СТАТЬЯ:
━━━━━━━━━━━━━━━━━━━━

ИЗ ДНЕВНИКА. ВОСПОМИНАНИЯ
(М.: Время, 2010)
Потрясшая меня книга. Читала её долго, потому что почти каждая страница побуждала думать. Мало в чём мы с автором расходимся. Да, такие вещи есть, может быть, я заступилась бы за пару фамилий в литературе, которые Лидия Корнеевна с максимализмом своего строгого вкуса отнесла к явлениям несуществующим.
А так… Я вписала себя в этот мир радостно, как одну геометрическую фигуру в другую – легко и точно.
Я безмерно благодарна netnenado за совет – прочесть эту книгу. С такими книгами в жизни и сознании что-то неизбежно меняется.
Вашему вниманию, друзья мои, я предлагаю немало цитат из неё. Часть их уже выложены мной раньше тут - в рассказе о Тамаре Григорьевне Габбе.
Не всё поддаётся цитированию. Самые сильные части книги просто невозможно расщепить на отдельные волокна – они не даются, спаянные чувством такой силы, с которым – и читая, справиться трудновато.
«Предсмертие» – о последних днях жизни Марины Цветаевой. Больно, больно просто физически.
О Константине Симонове – об очень непростом периоде работы Лидии Корнеевны в редакции «Нового мира». Удивление от его конформизма. Самой Чуковской такой конформизм был несвойственен.

━━━━━━━━━━━━━━━━━━━━

ПРЕДСТАВЛЕННЫЕ СВЕДЕНИЯ:
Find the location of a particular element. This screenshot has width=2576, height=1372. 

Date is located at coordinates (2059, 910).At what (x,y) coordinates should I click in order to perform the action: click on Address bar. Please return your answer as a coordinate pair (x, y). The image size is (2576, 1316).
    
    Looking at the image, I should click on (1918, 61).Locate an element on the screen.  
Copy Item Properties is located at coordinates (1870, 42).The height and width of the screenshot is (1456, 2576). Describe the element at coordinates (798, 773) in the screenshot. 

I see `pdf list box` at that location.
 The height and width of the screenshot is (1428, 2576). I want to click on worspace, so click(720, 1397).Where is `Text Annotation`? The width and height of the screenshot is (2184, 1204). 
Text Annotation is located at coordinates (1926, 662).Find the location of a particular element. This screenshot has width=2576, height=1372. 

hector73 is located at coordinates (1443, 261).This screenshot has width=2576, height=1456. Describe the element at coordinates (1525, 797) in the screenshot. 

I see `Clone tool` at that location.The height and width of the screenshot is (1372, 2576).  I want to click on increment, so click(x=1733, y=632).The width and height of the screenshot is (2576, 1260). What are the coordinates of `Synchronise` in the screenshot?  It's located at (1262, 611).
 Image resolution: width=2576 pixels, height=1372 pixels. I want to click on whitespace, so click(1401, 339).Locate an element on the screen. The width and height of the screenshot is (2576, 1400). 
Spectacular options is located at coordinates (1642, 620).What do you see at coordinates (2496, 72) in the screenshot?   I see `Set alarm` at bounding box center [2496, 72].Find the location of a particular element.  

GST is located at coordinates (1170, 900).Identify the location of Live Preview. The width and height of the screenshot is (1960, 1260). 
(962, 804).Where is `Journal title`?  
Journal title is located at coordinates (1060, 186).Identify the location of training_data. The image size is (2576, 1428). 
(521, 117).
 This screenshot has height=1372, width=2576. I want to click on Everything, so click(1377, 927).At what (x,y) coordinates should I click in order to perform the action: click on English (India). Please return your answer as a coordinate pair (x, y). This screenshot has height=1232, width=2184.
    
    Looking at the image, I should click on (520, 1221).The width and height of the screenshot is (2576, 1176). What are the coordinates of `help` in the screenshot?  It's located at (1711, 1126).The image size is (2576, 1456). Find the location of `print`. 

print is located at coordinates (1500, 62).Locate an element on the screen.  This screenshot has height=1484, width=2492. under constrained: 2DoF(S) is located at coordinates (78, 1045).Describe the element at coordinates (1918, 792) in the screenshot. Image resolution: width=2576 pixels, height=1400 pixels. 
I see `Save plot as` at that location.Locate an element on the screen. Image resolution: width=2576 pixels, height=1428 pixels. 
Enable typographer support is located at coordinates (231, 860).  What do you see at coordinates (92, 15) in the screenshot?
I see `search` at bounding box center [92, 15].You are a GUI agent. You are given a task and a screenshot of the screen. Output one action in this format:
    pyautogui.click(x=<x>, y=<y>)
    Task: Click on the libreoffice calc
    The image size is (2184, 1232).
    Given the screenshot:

━━━━━━━━━━━━━━━━━━━━

ЧТО НУЖНО СДЕЛАТЬ:
О чем, согласно статье, часть книги под названием «Предсмертие»?

ВЫПОЛНЕННОЕ УПРАЖНЕНИЕ:
О последних днях жизни Марины Цветаевой.